Binding sites of nitrogenase: Kinetic and theoretical studies of cyanide binding to extracted FeMo-cofactor derivatives

The first kinetic study of a substrate (CN-) binding to the isolated active site (extracted FeMo-cofactor) of nitrogenase is described. The kinetics of the reactions between CN- and various derivatives of extracted FeMo-cofactor {FeMocoL; where L is bound to Mo, and is NMF, (BuNC)-N-t, or imidazole (ImH)} have been followed using a stopped-flow, sequential-mix method in which the course of the reaction is followed indirectly, by monitoring the change in the rate of the reaction of the cofactor with PhS-. The kinetic results, together, with DFT calculations, indicate that the initial site of CN- binding to FeMoco-L is controlled by a combination of the electron-richness of the cluster core and lability of the Mo-L bond.
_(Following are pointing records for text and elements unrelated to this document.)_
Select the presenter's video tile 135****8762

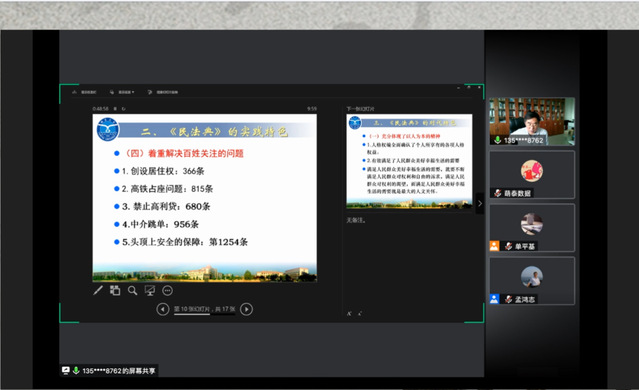click(532, 121)
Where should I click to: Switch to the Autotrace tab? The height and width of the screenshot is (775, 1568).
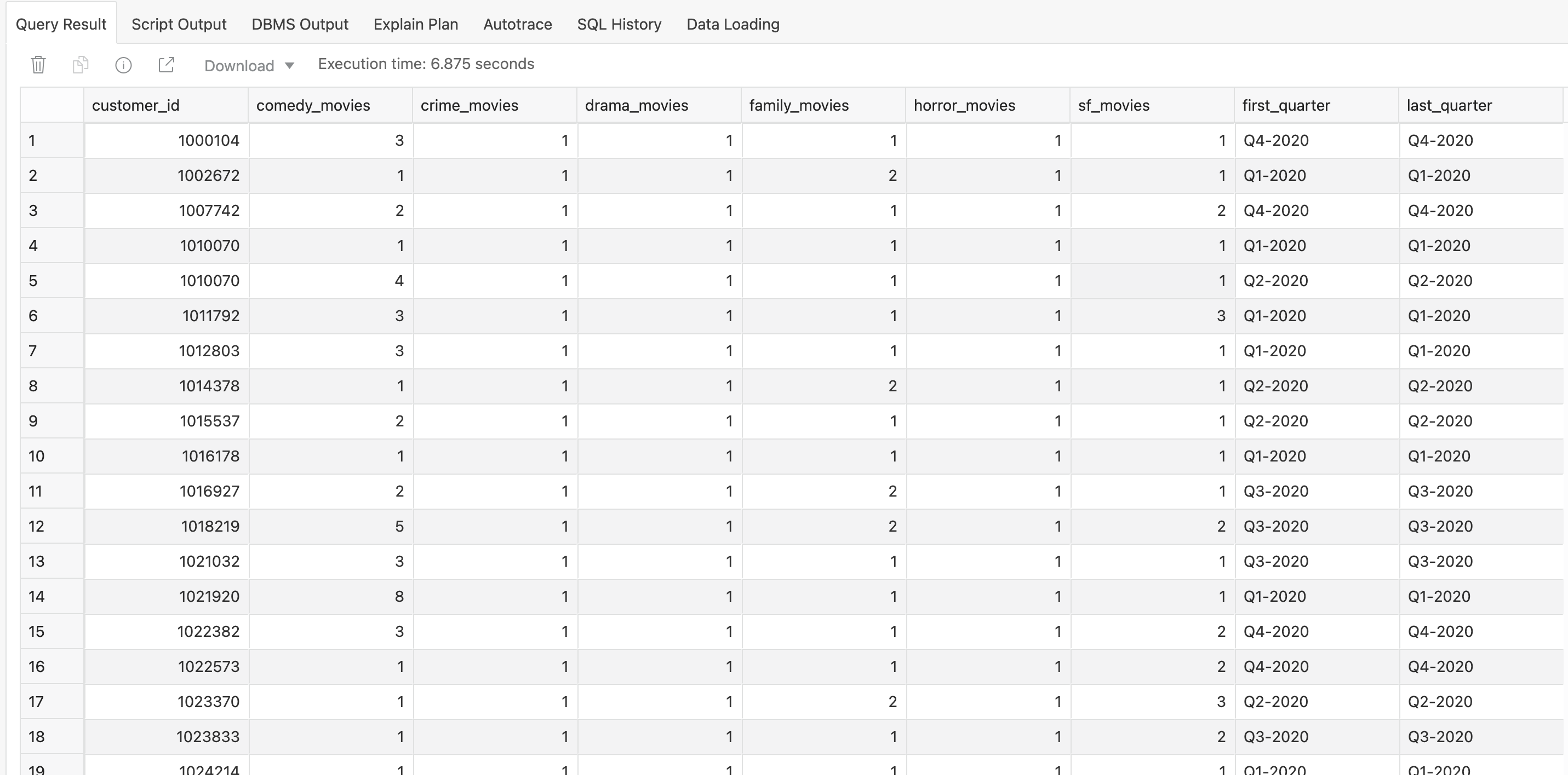[517, 24]
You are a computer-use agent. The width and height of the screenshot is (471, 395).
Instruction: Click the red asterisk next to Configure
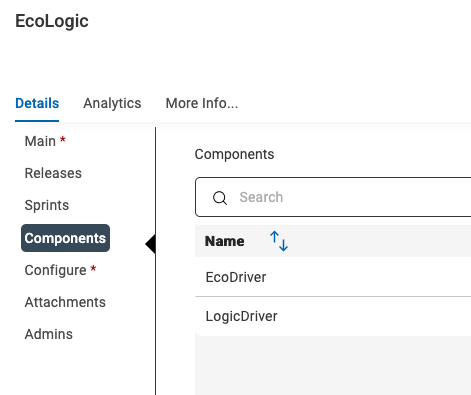[93, 269]

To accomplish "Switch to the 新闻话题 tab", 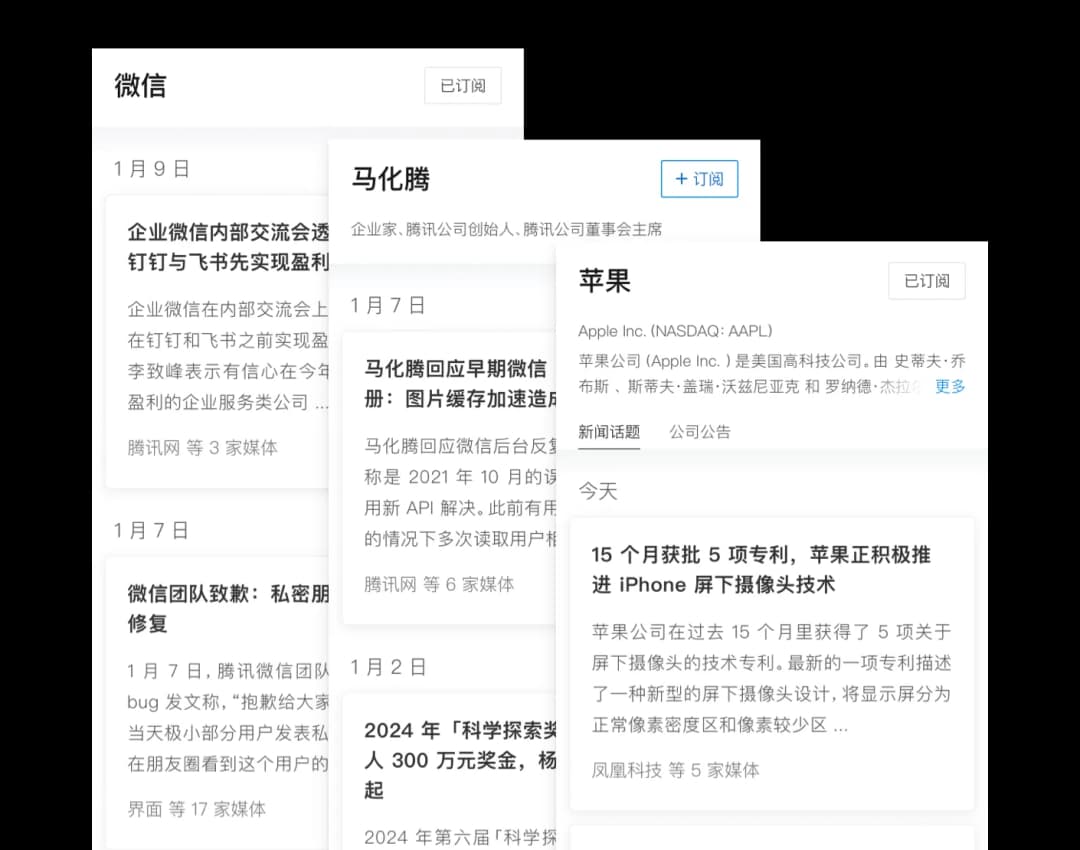I will coord(609,432).
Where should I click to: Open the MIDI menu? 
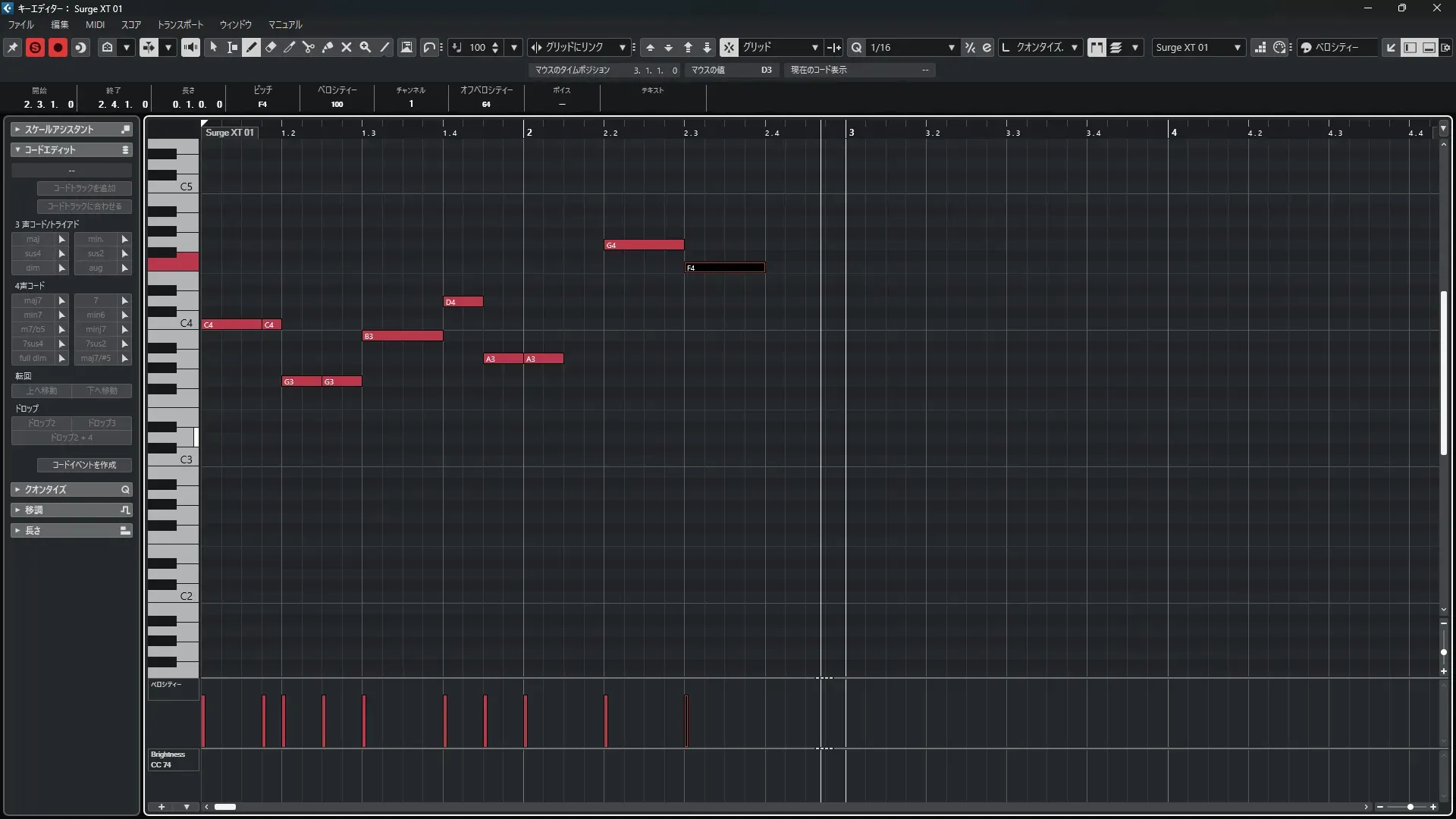(95, 24)
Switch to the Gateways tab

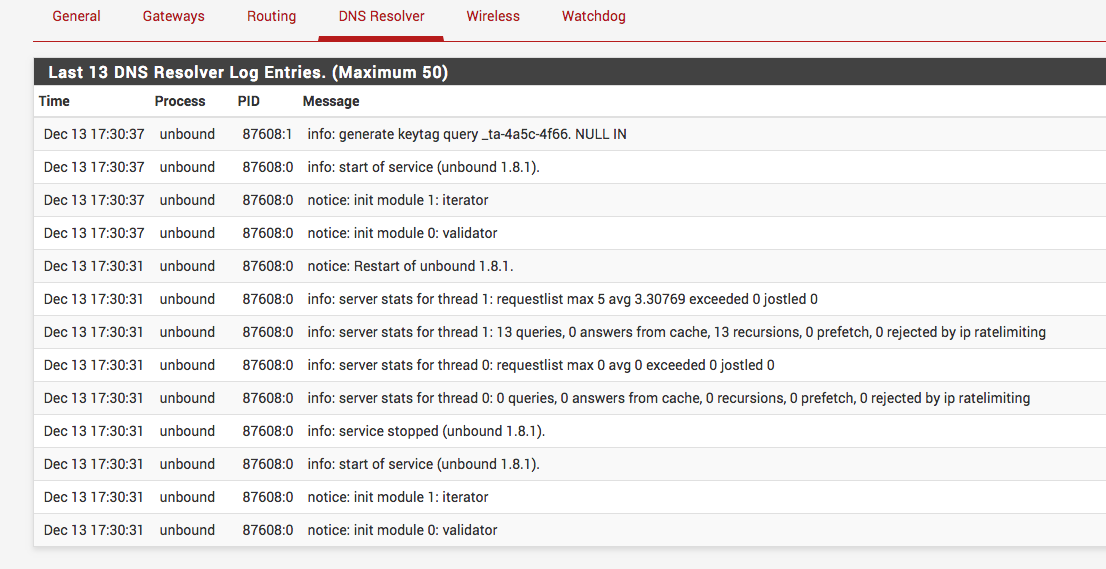click(x=173, y=16)

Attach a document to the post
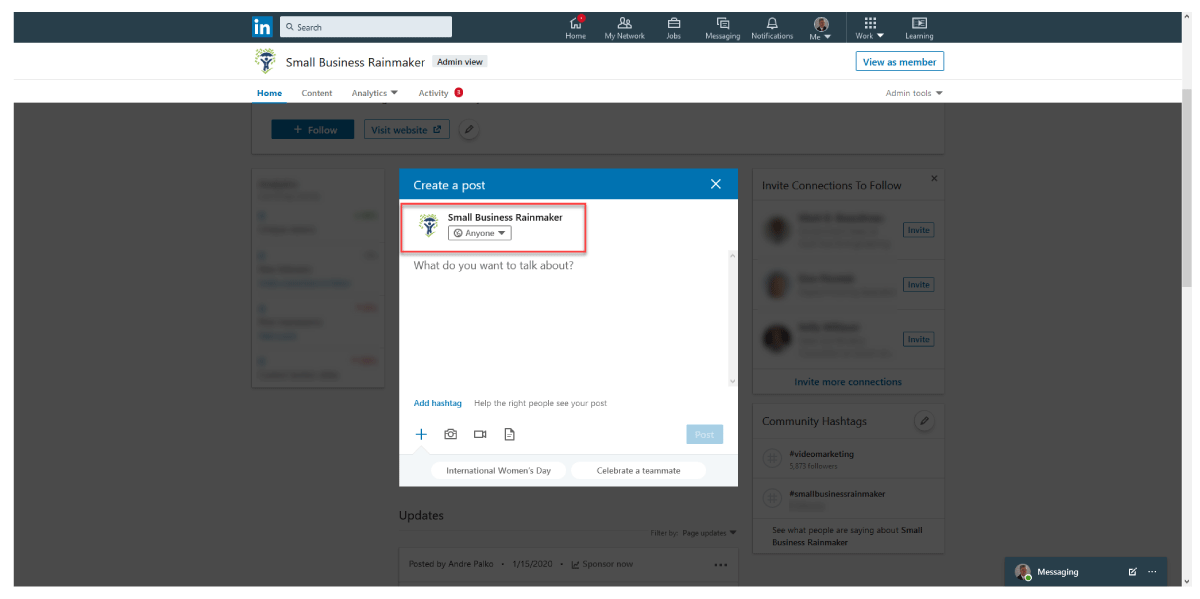509,433
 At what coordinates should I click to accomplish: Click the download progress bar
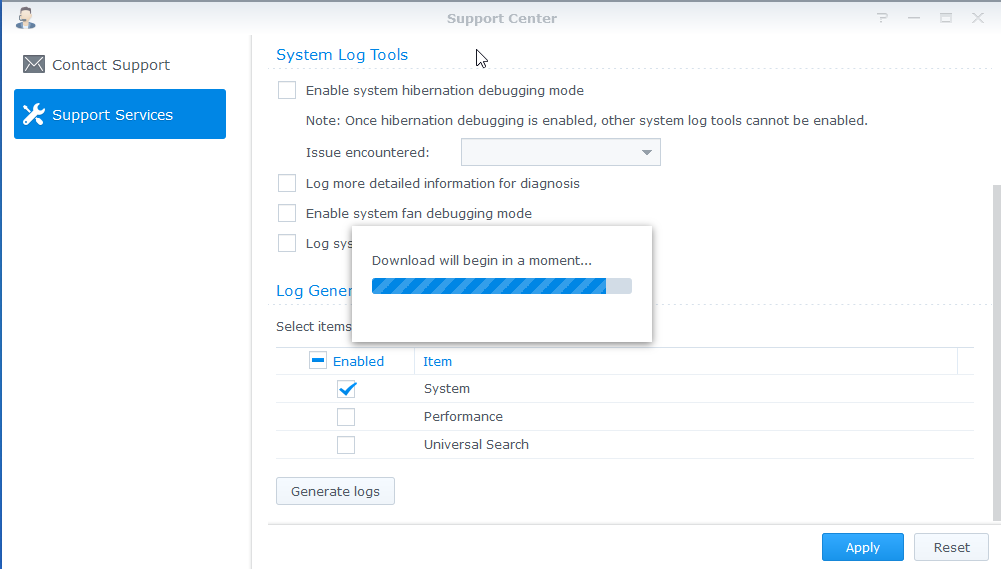[501, 286]
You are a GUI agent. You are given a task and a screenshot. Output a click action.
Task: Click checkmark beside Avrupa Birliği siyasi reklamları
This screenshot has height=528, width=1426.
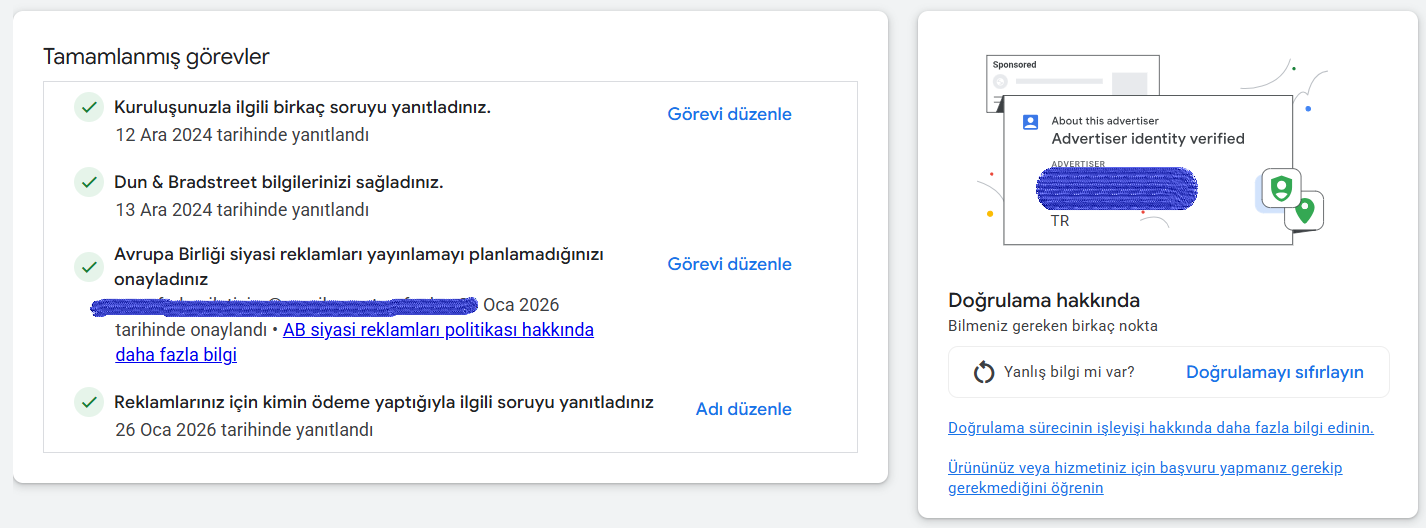pos(90,267)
Ultimately, the reactions between FeMoco-L and CN- involve displacement of L and binding of CN- to Mo. These reactions occur with a variety of rates and rate laws dependent on the nature of L. For FeMoco-NMF, the reaction with CN- is complete within the dead-time of the apparatus (ca. 4 ms), while with FeMoco-CNBut the reaction is much slower and exhibits first order dependences on the concentrations of both FeMoco-CNBut and CN- (k = 2.5 +/- 0.5 x 10(4) dm(3) mol(-1) s(-1)). The reaction of FeMoco-lmH with CN- occurs at a rate which exhibits a first order dependence on FeMoco-lmH but is independent of the concentration of CN- (k = 50 +/- 10 s(-1)). The results are interpreted in terms of CN- binding directly to the Mo site for FeMoco-NMF and FeMoco-lmH, but with FeMoco-CNBut initial binding at an Fe site is followed by movement of CN- to Mo. Complementary DFT calculations are consistent with this interpretation, indicating that, in FeMoco-L, the Mo-L bond is stronger for L = lmH than for L = CNBut and the binding of CN- to Mo is stronger than to any Fe atom in the cofactor.